JACST：Online Press Webinar The Seven Samurai of Science ~Confronting Global Challenges~
February 18, Thursday 14:00 -16:35 (JST)
JACST：Online Press Webinar
The Seven Samurai of Science
~Confronting Global Challenges~
Learn about the latest top-level research in COVID-19, ecology, aging society, natural disaster, space, cultural resources -
February 4, 2021
Japan Association of Communication for Science and Technology (JACST)
International Public Relations Group
Japan Association of Communication for Science and Technology (JACST) will hold an online webinar on February 18, for the press to introduce "The Seven Samurai of Science ~Confronting Global Challenges~".
This press webinar is an opportunity for researchers from scientific research institutes and universities including Osaka City University, Shinshu University, Tokyo Institute of Technology, Yokohama National University, and the National Astronomical Observatory of Japan to introduce their latest research.
The novel coronavirus pandemic has caused us to re-examine life, our ways of living, and the future of humanity. It has increased people's expectations for science and the humanities to build a better future.
Join our global online press webinar introducing research topics from Japan that we believe will lead the world in addressing global issues in an easy-to-understand manner. See below for further information.
【Research Topics and speakers】
１．Research on COVID-19 and Other Infectious Diseases
(Yasutoshi Kido, Associate Professor, Graduate School of Medicine, Osaka City University)

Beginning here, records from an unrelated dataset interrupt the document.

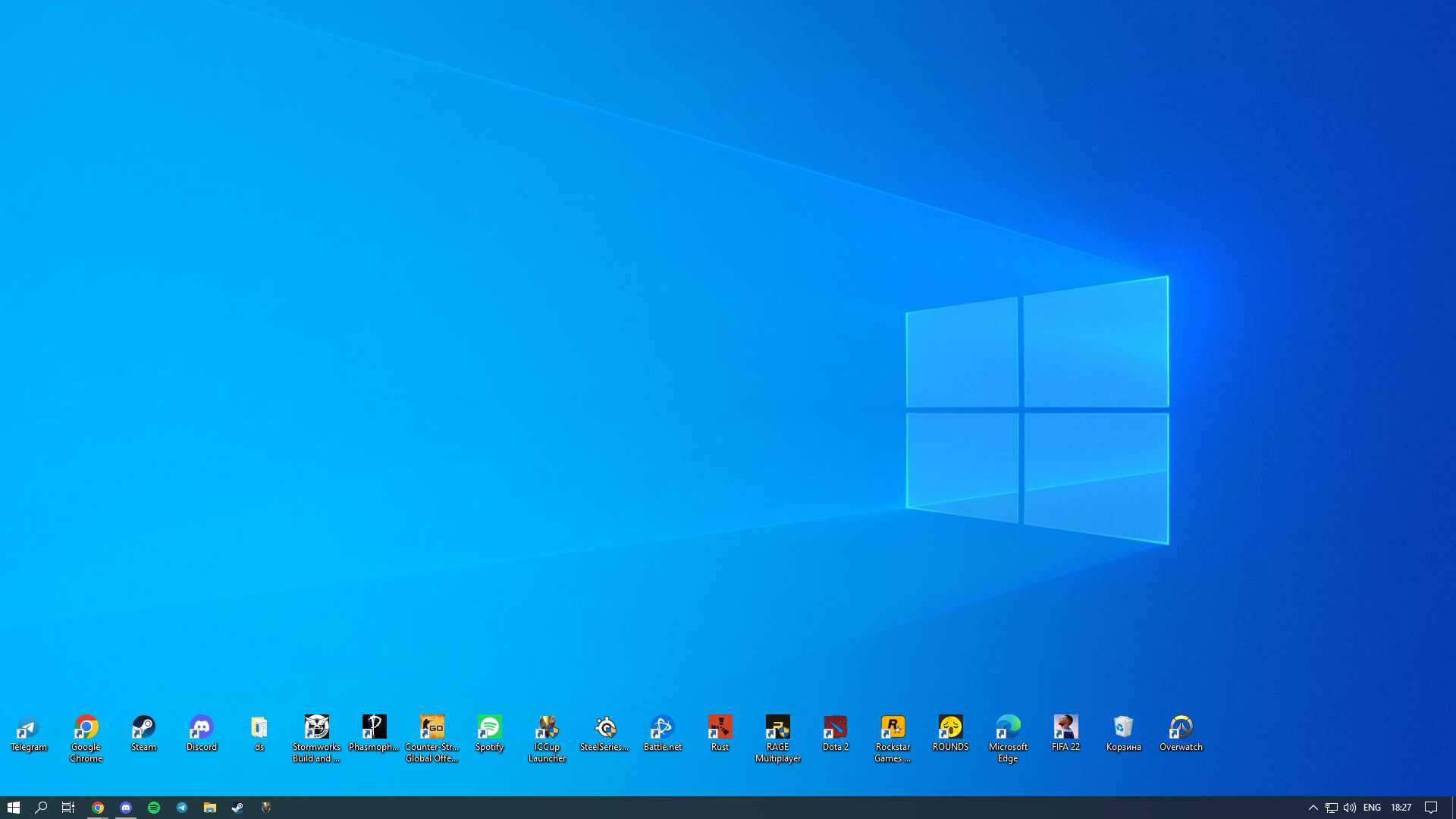This screenshot has width=1456, height=819.
Task: Select the Telegram desktop shortcut
Action: [28, 733]
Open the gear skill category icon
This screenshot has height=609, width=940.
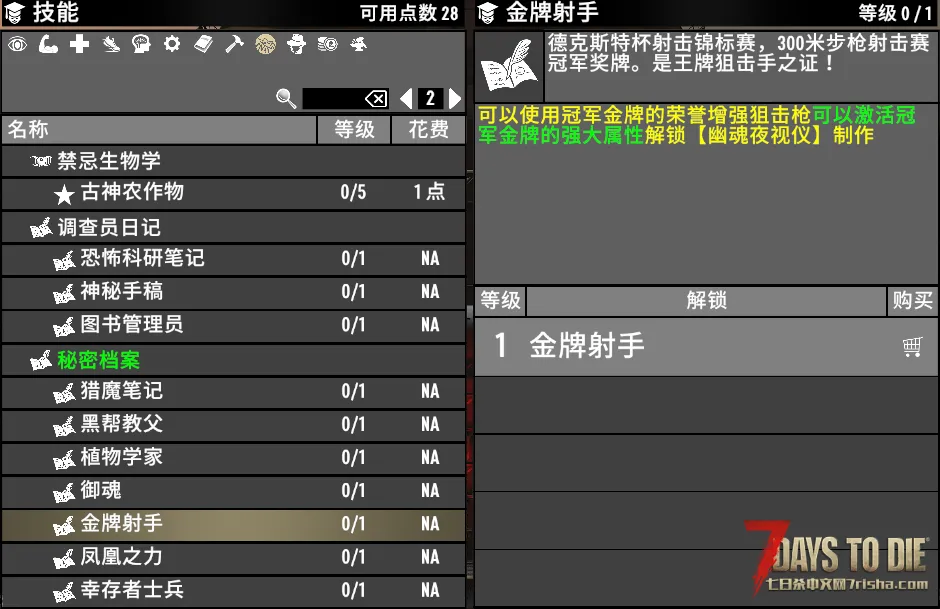(x=172, y=44)
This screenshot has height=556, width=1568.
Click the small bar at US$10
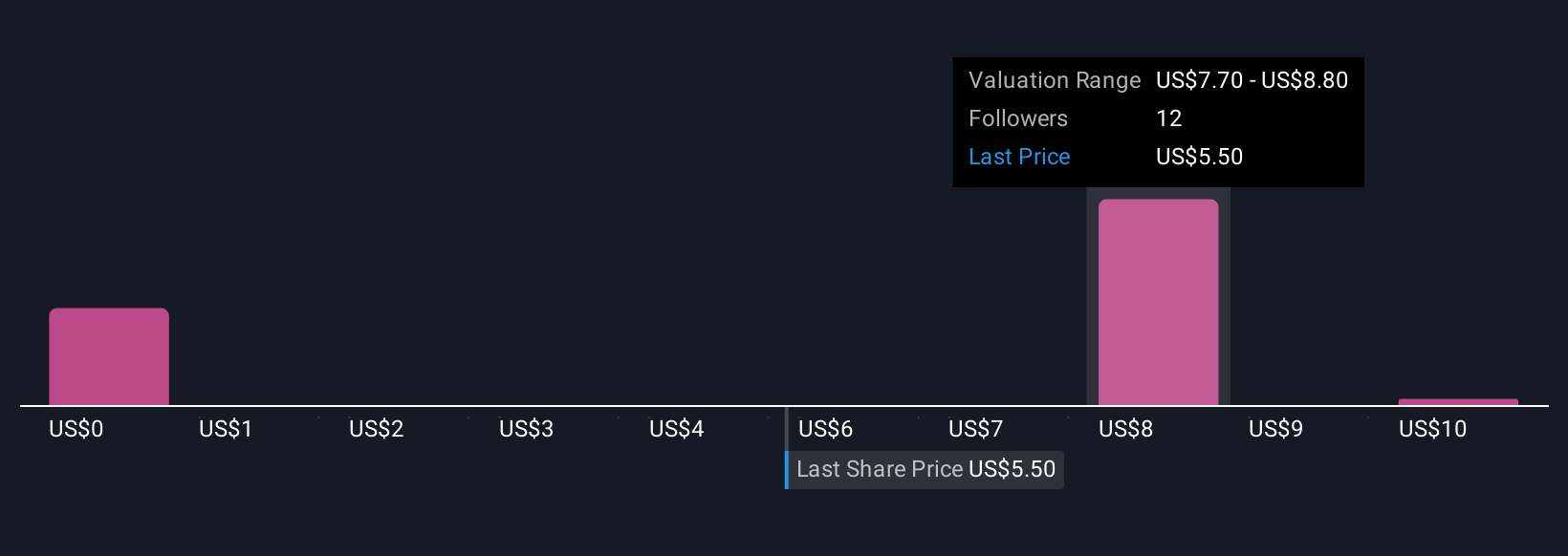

In 2020, the entire human race witnessed that infectious diseases heeds no border. However, the speed of innovation, developing of a vaccine in just one year, symbolizes the progress of science. We have been conducting research on malaria and other neglected tropical diseases endemic to the Congo and Kenya as we believe these locations serve as the front line of international infectious diseases. We will introduce the progress of our translational research by showing molecular markers for some of the results of our research, as well as countermeasures against COVID-19.
２．A glimpse into how infectious diseases were dealt with in the Edo period, the function of Ukiyo-e as a medium, and its evaluation as a work of art
（Mayumi Sugawara, Professor, Graduate School of Literature and Human Sciences, Osaka City University)

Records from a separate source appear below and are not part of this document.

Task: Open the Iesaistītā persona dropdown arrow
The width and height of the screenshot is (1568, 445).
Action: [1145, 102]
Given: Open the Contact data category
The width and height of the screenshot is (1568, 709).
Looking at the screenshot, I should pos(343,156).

Ukiyo-e is often referred to as one of Japan’s representative art forms. However, its actual role was more of a “medium“. For example, did you know that the “herpes painting“ was a talisman to ward off plagues? In the latter half of the 19th century, Europe saw a boom of interest in Japan. Ukiyo-e was loved by impressionist painters such as Van Gogh. This caused the medium to receive an unexpectedly high acclaim in Japan, which had a mixed effect on later research on Ukiyo-e. This exhibition will introduce the latest in Ukiyo-e research.
３．Shindai Crystal for water purification, bio-devices, and next-generation batteries
(Katsuya Teshima, Professor, Research Initiative for Supra-Materials, Shinshu University)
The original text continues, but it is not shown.